Lenovo Tab 7 Essential TB-7304F

  • Successor to the TB3-730F.

  • Beautiful performance, low price.

  • Lives longer with silicone shell and screen protector.

  • Cheap rugged case options available on eBay.

  • (-) Being phased out as of late 2018, replaced by (GPS-less = useless) TB7104F.

Lenovo Tab E7

  • Successor to the TB-7304F.

    1. Does not have a GPS chip. Does not advertise lack of GPS anywhere on packaging.

  • Cannot use for ODK Collect.

Moto G4 Plus phone

  • $400 device, $4 plastic shell, $50 SD

  • Cheap rugged case options available on eBay.

  • Very good mid-range 5” Android phone

  • Fast GPS fix (~4-5 sec outdoors)

  • Dual SIM

  • Data collection works nicely

  • Good option for work phone for front-line staff at time of writing (Dec 2016)

Moto G6 phone

  • $388 in 2018.

  • Successor to Moto G4/G4+.

  • Cheap rugged case options available on eBay.

  • Works perfectly fine with ODK Collect.

Samsung Galaxy Tab A 8” 2019

  • Our winner and mainstay of our current device fleet.

  • Fast GPS.

  • Good battery life.

  • Good size.

  • Affordable: AUD 250 with AUD 30 Poetic silicone case and AUD 10 screen protector.

  • Night mode and sufficient display dimming for use at night.

General observations

  • All devices were daylight-readable.

  • Screen protectors, especially the non-sticky plastic sheets from rugged cases, tend to decrease the contrast a bit.

  • Polarising sunglasses and (polarised) device screens cancel each other out at certain angles, so that the display appears to blacken.

  • All devices had sufficient battery life to support hours of data collection.

  • Operation in harsh environments was against expectations no problem: walking along sandy beaches in daylight, sweaty fingers, flying sand.

  • Large devices in rugged cases in full sun can overheat to the point of auto-shutdown. Hold them in your own shade when operating and out of the sun when not.

  • External battery packs extend time between wall power charging.

  • Best low-cost field device: Lenovo Tab 3. Runner-up: Samsung S2 8”.

  • Strong case against Galaxy Tab A (slow GPS, low internal storage, old OS version) and of course devices without GPS chip.

Cost-benefit analysis for digital data collection

Digital data collection provides systematic advantages over paper-based data collection, as it skips several work-intensive, error-prone steps in the data life cycle.

Paper-based data collection

Filling in a paper data sheet

  • Error sources: typos, illegible or rushed handwriting, invalid values, fields incorrectly filled or skipped.

  • Breaking the analog-digital barrier multiple times is costly and error prone: GPS, PIT tag reader, barcodes for samples etc.

  • Associating media to records is labourious and error-prone

Digitising a paper data sheet

Data collected on paper has to be read (interpreting handwriting correctly), mentally mapped from datasheet to electronic form, and typed off (correctly) by the data entry operator.
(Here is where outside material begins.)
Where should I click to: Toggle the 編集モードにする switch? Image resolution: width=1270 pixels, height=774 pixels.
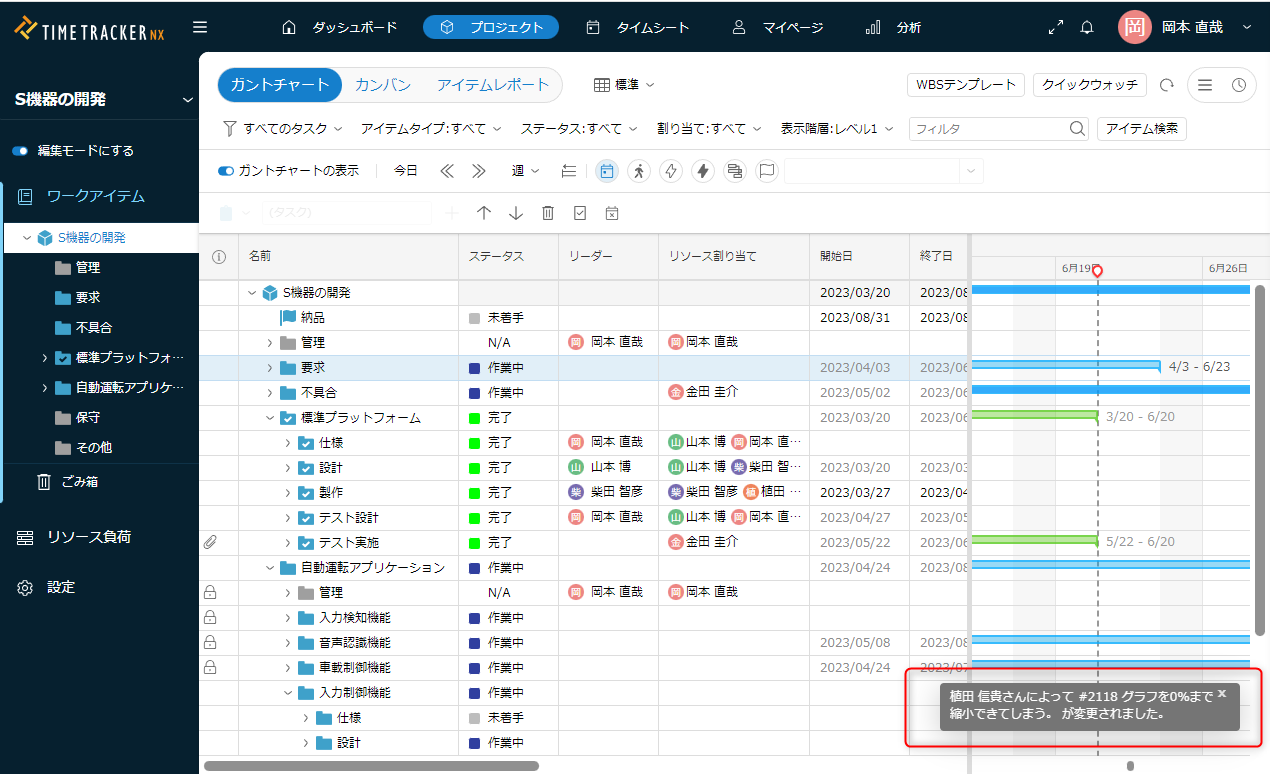click(x=21, y=151)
Proof-reading a digital record against paper data sheet

A second person, acting as proofreader, has to reproduce the same mental effort to map the paper data sheet to the electronic form and correct any errors they find.

Digital data collection

Digital forms can offer dropdown menus with pre-defined values to reduce sources of error.

Digital data capture devices can reliably and easily record and associate location and take photos. Compare pressing a “record location” button to taking a GPS point, reading, understanding, typing, and confirming 15 digits under time pressure, sleep deprivation and harsh environmental conditions.
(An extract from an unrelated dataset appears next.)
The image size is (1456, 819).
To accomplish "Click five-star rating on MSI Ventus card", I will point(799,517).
Data collected digitally enters the system as “proofread”, eliminating two laborious and error-prone steps requiring human interaction. In addition, the data is available to QA straight away, possibly creating a tighter error-checking loop.

Re-thinking datasheets

Each field in the data sheets has been, and should continue to be questioned:

  • Is this information used in any of the analytical outputs?

  • Does this information serve any QA purpose?

  • Is this information used to derive other information, e.g. deformities being used to identify a resighted, untagged animal?

  • Will anyone in the foreseeable future require this information?